To help prepare for a better tomorrow here are 7 actionable CX strategies to get your contact centre back on track in 2021:

#1: Distribute your workforce

Organisations with distributed operations and at-home infrastructure fared better than those with centralised brick-and-mortar locations during the crisis. Contact centres with resources across the map were ready to disperse and deploy at-home resources or move operations elsewhere.

Action plan: Use a physical and remote hybrid model of work to maximise diversification in skills, resources and locations. This flexibility will be needed to deploy agents for various volumes and support needs.

#2: Future-proof your business

Disasters, natural or man-made, drew large volumes of support and exceeded capacity, leaving customers on hold during stressful times. Expected or unexpected, leaders will want to be prepared for the next crisis.

Action plan: Utilise the service capabilities enabled by remote work to give your organisation a flexible avenue to deploy emergency staff in times of distress. In times of uncertainty, the power of contact centres lies in pivoting and scaling support capacity quickly.

#3: Prioritise digital-first

Digital transformation tools, once on the backburner, are now a necessity. Customer-facing organisations realised the mission-critical benefits of digital tools when they had to deploy solutions quickly during the crisis.

Action plan: Make automation, AI-enabled learning, messaging and cloud-based systems a mainstay for your contact centre operations. Organisations have already seen costs decrease while contact resolution, employee productivity and customer satisfaction increase through a mix of agents and technology.

#4: Expand CX self-service

Massive effort was needed to support urgent needs in every industry when the pandemic hit. The triaging of labour resources to emergency issues made self-service essential. Smart IVRs, online FAQs, automated chatbots and enhanced knowledgebases became key call deflection solutions.
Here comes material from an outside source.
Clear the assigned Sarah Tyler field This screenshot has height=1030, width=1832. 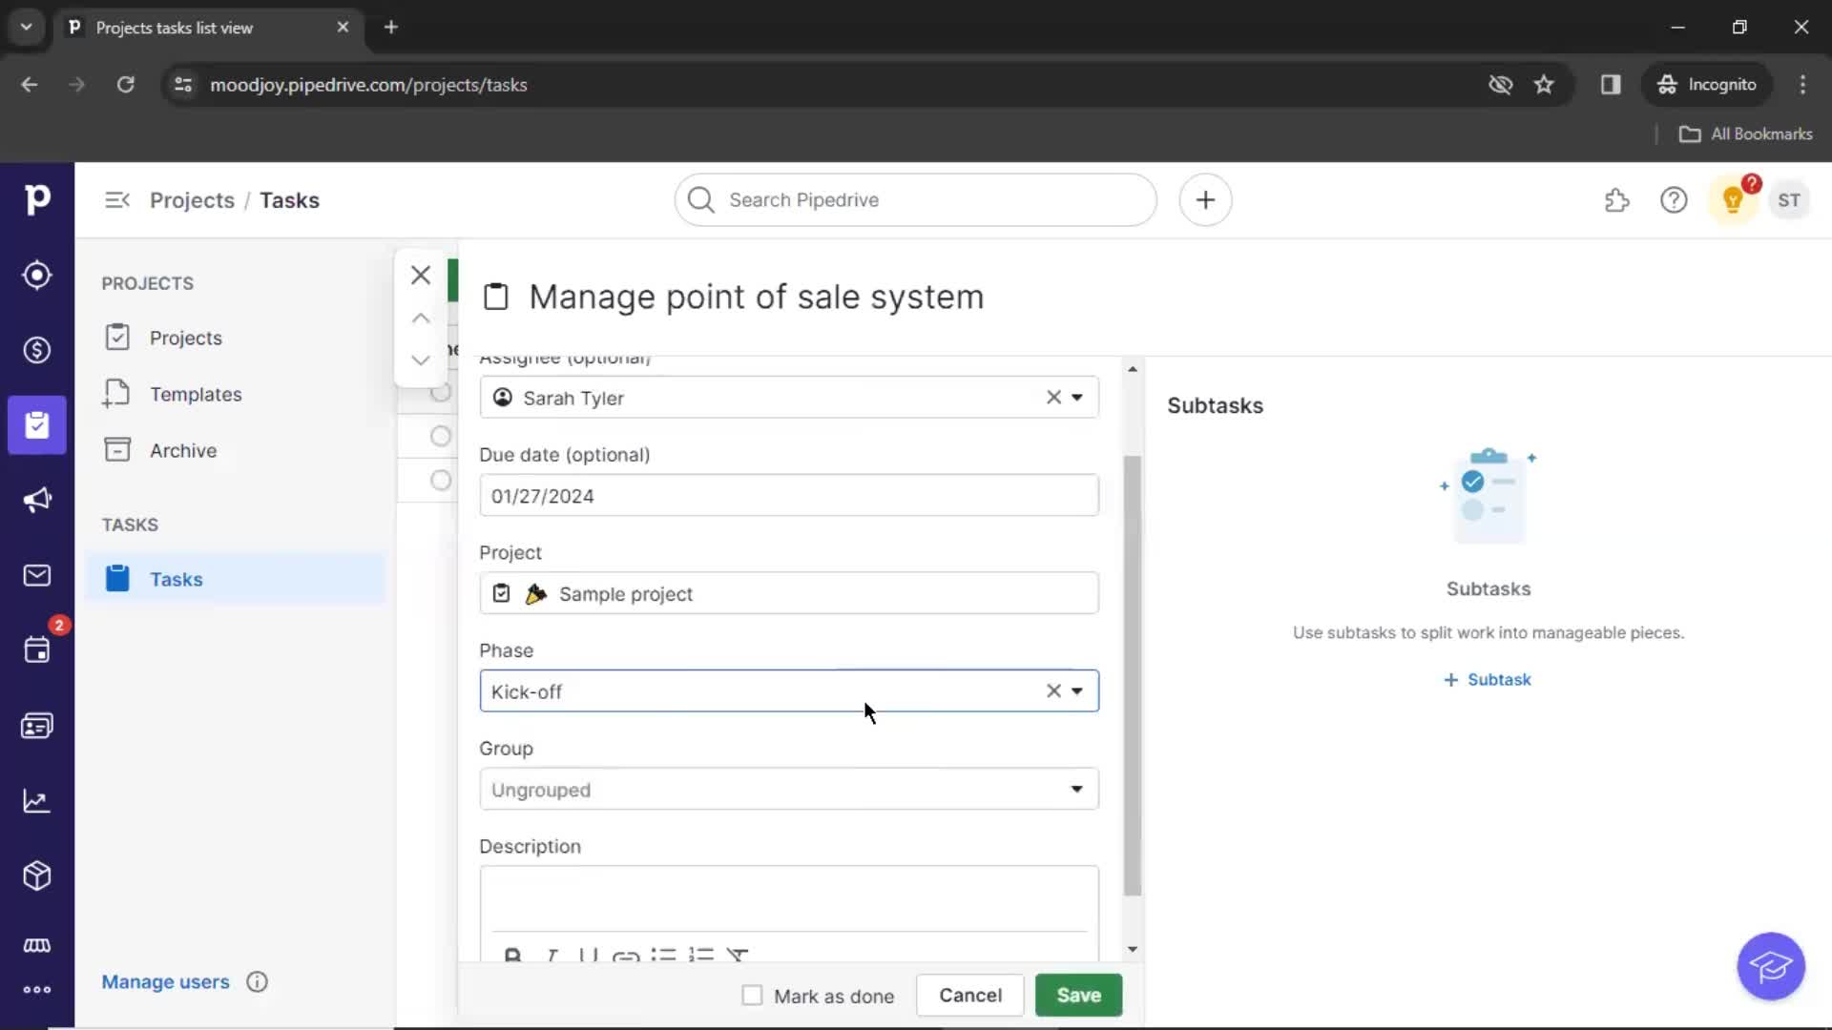(x=1054, y=398)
#5: Rethink security policies

Technology innovations are securely enabling remote work in areas including virtual private networks (VPNs), private cloud systems, "dummy" workstation machines and more. As remote work becomes common, security policies need to adapt to allow these technologies to be applied in a contact centre environment.

Action plan: Consider how video monitoring will allow for more flexible work arrangements without higher costs. Security leaders will have to rethink what works best and not be limited by what has always been done.

#6: Restart your sales engine

In-person sales visits will be greatly minimised for the foreseeable future. And broad, untargeted sales strategies will not be sufficient with tight budgets.

Action plan: Use advanced analytics to help target the most likely sales leads and retention opportunities, paired with an optimised inside sales team to help sales organisations be more effective and improve speed-to-close. From a tactical perspective, an at-home inside sales model also allows for greater flexibility and more personalised meetings. Remote sales agents will also be essential to connect with customers for renewals, replacements, and upselling/cross-selling activity as physical locations remain shuttered.

#7: Build a new classroom

Agent training is a critical piece of great CX delivery. Organisations will have to rethink what the classroom environment will look like in a hybrid remote and physical future.

Action plan: Your organisations can leverage asynchronous, digital tools such as gamified learning, AI-driven training practice scenarios and immediate feedback on individual strengths and weaknesses to tailor training that produces the highest performers. Leverage the potential of secure, non-classroom formats to personalise learning styles for different learners and offer self-paced, ongoing assessments.